Excerpted data Start Marker
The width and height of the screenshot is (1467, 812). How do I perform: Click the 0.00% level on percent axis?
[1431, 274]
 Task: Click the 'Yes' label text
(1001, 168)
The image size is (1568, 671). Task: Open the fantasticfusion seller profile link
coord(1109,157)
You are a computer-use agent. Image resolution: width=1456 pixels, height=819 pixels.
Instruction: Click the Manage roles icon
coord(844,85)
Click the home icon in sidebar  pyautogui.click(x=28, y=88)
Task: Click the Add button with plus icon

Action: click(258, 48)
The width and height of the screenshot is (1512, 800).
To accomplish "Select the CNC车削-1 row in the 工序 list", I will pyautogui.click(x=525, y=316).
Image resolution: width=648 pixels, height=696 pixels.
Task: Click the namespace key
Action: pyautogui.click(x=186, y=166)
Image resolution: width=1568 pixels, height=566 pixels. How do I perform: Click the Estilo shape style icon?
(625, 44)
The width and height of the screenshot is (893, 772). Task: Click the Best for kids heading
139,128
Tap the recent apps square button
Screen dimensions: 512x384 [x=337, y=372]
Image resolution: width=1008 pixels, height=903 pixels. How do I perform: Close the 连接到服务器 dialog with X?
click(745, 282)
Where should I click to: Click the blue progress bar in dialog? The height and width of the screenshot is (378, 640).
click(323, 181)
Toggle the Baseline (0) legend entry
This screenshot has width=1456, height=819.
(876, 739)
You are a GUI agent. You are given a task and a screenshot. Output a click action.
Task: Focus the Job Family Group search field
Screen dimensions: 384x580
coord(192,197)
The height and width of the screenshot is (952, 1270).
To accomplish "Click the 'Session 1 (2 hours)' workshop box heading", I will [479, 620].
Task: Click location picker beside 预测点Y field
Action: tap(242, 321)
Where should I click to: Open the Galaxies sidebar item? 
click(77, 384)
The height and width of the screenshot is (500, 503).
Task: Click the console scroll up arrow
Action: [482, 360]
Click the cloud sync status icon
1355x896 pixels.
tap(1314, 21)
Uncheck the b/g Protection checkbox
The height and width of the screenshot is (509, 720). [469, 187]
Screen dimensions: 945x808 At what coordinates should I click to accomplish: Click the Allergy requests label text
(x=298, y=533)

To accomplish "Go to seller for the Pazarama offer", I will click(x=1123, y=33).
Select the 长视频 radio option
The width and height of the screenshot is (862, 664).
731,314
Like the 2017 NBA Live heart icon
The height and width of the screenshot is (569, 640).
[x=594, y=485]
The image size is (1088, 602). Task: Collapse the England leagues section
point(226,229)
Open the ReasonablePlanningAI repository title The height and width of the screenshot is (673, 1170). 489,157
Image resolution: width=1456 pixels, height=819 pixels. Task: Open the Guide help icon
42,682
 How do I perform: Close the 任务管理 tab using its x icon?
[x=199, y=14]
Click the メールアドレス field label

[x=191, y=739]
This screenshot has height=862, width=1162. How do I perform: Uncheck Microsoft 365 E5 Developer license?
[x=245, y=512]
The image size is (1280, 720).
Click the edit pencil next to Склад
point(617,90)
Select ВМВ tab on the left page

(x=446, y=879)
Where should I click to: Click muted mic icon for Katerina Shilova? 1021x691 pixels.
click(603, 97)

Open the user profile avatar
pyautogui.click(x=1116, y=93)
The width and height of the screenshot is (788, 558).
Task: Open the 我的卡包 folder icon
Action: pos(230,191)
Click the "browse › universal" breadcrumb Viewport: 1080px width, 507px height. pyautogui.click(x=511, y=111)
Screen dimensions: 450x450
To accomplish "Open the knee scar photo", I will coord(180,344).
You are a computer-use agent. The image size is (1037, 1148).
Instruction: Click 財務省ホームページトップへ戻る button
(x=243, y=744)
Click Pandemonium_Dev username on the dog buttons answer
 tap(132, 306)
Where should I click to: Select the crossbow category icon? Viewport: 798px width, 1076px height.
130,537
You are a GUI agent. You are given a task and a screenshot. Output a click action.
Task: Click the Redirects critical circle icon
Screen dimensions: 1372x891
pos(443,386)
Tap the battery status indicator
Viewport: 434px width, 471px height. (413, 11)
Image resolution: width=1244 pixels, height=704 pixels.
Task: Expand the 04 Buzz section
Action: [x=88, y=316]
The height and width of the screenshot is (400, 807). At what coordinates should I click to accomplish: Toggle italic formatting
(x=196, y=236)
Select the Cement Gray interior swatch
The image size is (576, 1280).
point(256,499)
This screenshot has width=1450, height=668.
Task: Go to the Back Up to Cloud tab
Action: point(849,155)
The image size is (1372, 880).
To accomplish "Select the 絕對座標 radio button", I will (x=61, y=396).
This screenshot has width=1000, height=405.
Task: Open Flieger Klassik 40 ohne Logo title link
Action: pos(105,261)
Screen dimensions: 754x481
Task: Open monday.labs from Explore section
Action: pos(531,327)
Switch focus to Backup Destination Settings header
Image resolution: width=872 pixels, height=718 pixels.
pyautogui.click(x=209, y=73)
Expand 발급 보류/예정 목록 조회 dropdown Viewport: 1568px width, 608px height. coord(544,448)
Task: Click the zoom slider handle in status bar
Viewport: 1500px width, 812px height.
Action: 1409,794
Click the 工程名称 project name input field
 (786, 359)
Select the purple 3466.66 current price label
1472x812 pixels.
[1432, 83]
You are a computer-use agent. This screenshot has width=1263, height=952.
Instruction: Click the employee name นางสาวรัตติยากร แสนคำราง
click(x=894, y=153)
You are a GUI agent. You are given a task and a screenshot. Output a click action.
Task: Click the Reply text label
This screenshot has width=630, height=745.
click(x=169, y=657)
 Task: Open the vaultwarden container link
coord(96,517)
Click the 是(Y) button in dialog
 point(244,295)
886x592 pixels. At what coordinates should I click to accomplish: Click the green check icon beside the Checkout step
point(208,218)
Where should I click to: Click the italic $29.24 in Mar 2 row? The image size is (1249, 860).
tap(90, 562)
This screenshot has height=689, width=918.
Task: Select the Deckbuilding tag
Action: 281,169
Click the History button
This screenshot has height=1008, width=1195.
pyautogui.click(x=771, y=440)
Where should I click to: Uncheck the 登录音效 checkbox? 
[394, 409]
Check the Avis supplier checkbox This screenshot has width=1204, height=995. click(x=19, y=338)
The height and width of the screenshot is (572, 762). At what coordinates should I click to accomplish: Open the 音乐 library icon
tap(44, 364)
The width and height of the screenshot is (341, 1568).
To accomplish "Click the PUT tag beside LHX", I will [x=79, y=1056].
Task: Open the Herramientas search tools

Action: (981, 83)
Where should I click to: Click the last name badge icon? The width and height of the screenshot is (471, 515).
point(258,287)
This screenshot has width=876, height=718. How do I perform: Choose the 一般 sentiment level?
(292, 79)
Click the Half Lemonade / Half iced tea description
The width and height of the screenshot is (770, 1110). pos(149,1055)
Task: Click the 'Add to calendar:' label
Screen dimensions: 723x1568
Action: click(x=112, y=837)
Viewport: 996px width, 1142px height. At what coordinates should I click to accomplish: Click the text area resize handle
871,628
Excerpted data End Marker
▶ _Problem statement_:
The task calls for each record to be returned verbatim.

▶ _Task result_:
The width and height of the screenshot is (1467, 812). How do I perform: Click the 0.00% level on percent axis?
[1431, 274]
 Task: Click the 'Yes' label text
(1001, 168)
The image size is (1568, 671). Task: Open the fantasticfusion seller profile link
coord(1109,157)
You are a computer-use agent. Image resolution: width=1456 pixels, height=819 pixels.
Instruction: Click the Manage roles icon
coord(844,85)
Click the home icon in sidebar  pyautogui.click(x=28, y=88)
Task: Click the Add button with plus icon

Action: click(258, 48)
The width and height of the screenshot is (1512, 800).
To accomplish "Select the CNC车削-1 row in the 工序 list", I will pyautogui.click(x=525, y=316).
Image resolution: width=648 pixels, height=696 pixels.
Task: Click the namespace key
Action: pyautogui.click(x=186, y=166)
Image resolution: width=1568 pixels, height=566 pixels. How do I perform: Click the Estilo shape style icon?
(625, 44)
The width and height of the screenshot is (893, 772). Task: Click the Best for kids heading
139,128
Tap the recent apps square button
Screen dimensions: 512x384 [x=337, y=372]
Image resolution: width=1008 pixels, height=903 pixels. How do I perform: Close the 连接到服务器 dialog with X?
click(745, 282)
Where should I click to: Click the blue progress bar in dialog? The height and width of the screenshot is (378, 640).
click(323, 181)
Toggle the Baseline (0) legend entry
This screenshot has width=1456, height=819.
(876, 739)
You are a GUI agent. You are given a task and a screenshot. Output a click action.
Task: Focus the Job Family Group search field
Screen dimensions: 384x580
coord(192,197)
The height and width of the screenshot is (952, 1270).
To accomplish "Click the 'Session 1 (2 hours)' workshop box heading", I will [479, 620].
Task: Click location picker beside 预测点Y field
Action: tap(242, 321)
Where should I click to: Open the Galaxies sidebar item? 
click(77, 384)
The height and width of the screenshot is (500, 503).
Task: Click the console scroll up arrow
Action: [482, 360]
Click the cloud sync status icon
1355x896 pixels.
tap(1314, 21)
Uncheck the b/g Protection checkbox
The height and width of the screenshot is (509, 720). [469, 187]
Screen dimensions: 945x808 At what coordinates should I click to accomplish: Click the Allergy requests label text
(x=298, y=533)

To accomplish "Go to seller for the Pazarama offer", I will click(x=1123, y=33).
Select the 长视频 radio option
The width and height of the screenshot is (862, 664).
731,314
Like the 2017 NBA Live heart icon
The height and width of the screenshot is (569, 640).
[x=594, y=485]
The image size is (1088, 602). Task: Collapse the England leagues section
point(226,229)
Open the ReasonablePlanningAI repository title The height and width of the screenshot is (673, 1170). 489,157
Image resolution: width=1456 pixels, height=819 pixels. Task: Open the Guide help icon
42,682
 How do I perform: Close the 任务管理 tab using its x icon?
[x=199, y=14]
Click the メールアドレス field label

[x=191, y=739]
This screenshot has height=862, width=1162. How do I perform: Uncheck Microsoft 365 E5 Developer license?
[x=245, y=512]
The image size is (1280, 720).
Click the edit pencil next to Склад
point(617,90)
Select ВМВ tab on the left page

(x=446, y=879)
Where should I click to: Click muted mic icon for Katerina Shilova? 1021x691 pixels.
click(603, 97)

Open the user profile avatar
pyautogui.click(x=1116, y=93)
The width and height of the screenshot is (788, 558).
Task: Open the 我的卡包 folder icon
Action: pos(230,191)
Click the "browse › universal" breadcrumb Viewport: 1080px width, 507px height. pyautogui.click(x=511, y=111)
Screen dimensions: 450x450
To accomplish "Open the knee scar photo", I will coord(180,344).
You are a computer-use agent. The image size is (1037, 1148).
Instruction: Click 財務省ホームページトップへ戻る button
(x=243, y=744)
Click Pandemonium_Dev username on the dog buttons answer
 tap(132, 306)
Where should I click to: Select the crossbow category icon? Viewport: 798px width, 1076px height.
130,537
You are a GUI agent. You are given a task and a screenshot. Output a click action.
Task: Click the Redirects critical circle icon
Screen dimensions: 1372x891
pos(443,386)
Tap the battery status indicator
Viewport: 434px width, 471px height. (413, 11)
Image resolution: width=1244 pixels, height=704 pixels.
Task: Expand the 04 Buzz section
Action: [x=88, y=316]
The height and width of the screenshot is (400, 807). At what coordinates should I click to accomplish: Toggle italic formatting
(x=196, y=236)
Select the Cement Gray interior swatch
The image size is (576, 1280).
point(256,499)
This screenshot has width=1450, height=668.
Task: Go to the Back Up to Cloud tab
Action: point(849,155)
The image size is (1372, 880).
To accomplish "Select the 絕對座標 radio button", I will (x=61, y=396).
This screenshot has width=1000, height=405.
Task: Open Flieger Klassik 40 ohne Logo title link
Action: pos(105,261)
Screen dimensions: 754x481
Task: Open monday.labs from Explore section
Action: pos(531,327)
Switch focus to Backup Destination Settings header
Image resolution: width=872 pixels, height=718 pixels.
pyautogui.click(x=209, y=73)
Expand 발급 보류/예정 목록 조회 dropdown Viewport: 1568px width, 608px height. coord(544,448)
Task: Click the zoom slider handle in status bar
Viewport: 1500px width, 812px height.
Action: 1409,794
Click the 工程名称 project name input field
 (786, 359)
Select the purple 3466.66 current price label
1472x812 pixels.
[1432, 83]
You are a computer-use agent. This screenshot has width=1263, height=952.
Instruction: Click the employee name นางสาวรัตติยากร แสนคำราง
click(x=894, y=153)
You are a GUI agent. You are given a task and a screenshot. Output a click action.
Task: Click the Reply text label
This screenshot has width=630, height=745.
click(x=169, y=657)
 Task: Open the vaultwarden container link
coord(96,517)
Click the 是(Y) button in dialog
 point(244,295)
886x592 pixels. At what coordinates should I click to accomplish: Click the green check icon beside the Checkout step
point(208,218)
Where should I click to: Click the italic $29.24 in Mar 2 row? The image size is (1249, 860).
tap(90, 562)
This screenshot has height=689, width=918.
Task: Select the Deckbuilding tag
Action: 281,169
Click the History button
This screenshot has height=1008, width=1195.
pyautogui.click(x=771, y=440)
Where should I click to: Uncheck the 登录音效 checkbox? 
[394, 409]
Check the Avis supplier checkbox This screenshot has width=1204, height=995. click(x=19, y=338)
The height and width of the screenshot is (572, 762). At what coordinates should I click to accomplish: Open the 音乐 library icon
tap(44, 364)
The width and height of the screenshot is (341, 1568).
To accomplish "Click the PUT tag beside LHX", I will [x=79, y=1056].
Task: Open the Herramientas search tools

Action: (981, 83)
Where should I click to: Click the last name badge icon? The width and height of the screenshot is (471, 515).
point(258,287)
This screenshot has width=876, height=718. How do I perform: Choose the 一般 sentiment level?
(292, 79)
Click the Half Lemonade / Half iced tea description
The width and height of the screenshot is (770, 1110). pos(149,1055)
Task: Click the 'Add to calendar:' label
Screen dimensions: 723x1568
Action: click(x=112, y=837)
Viewport: 996px width, 1142px height. At what coordinates should I click to accomplish: Click the text area resize handle
871,628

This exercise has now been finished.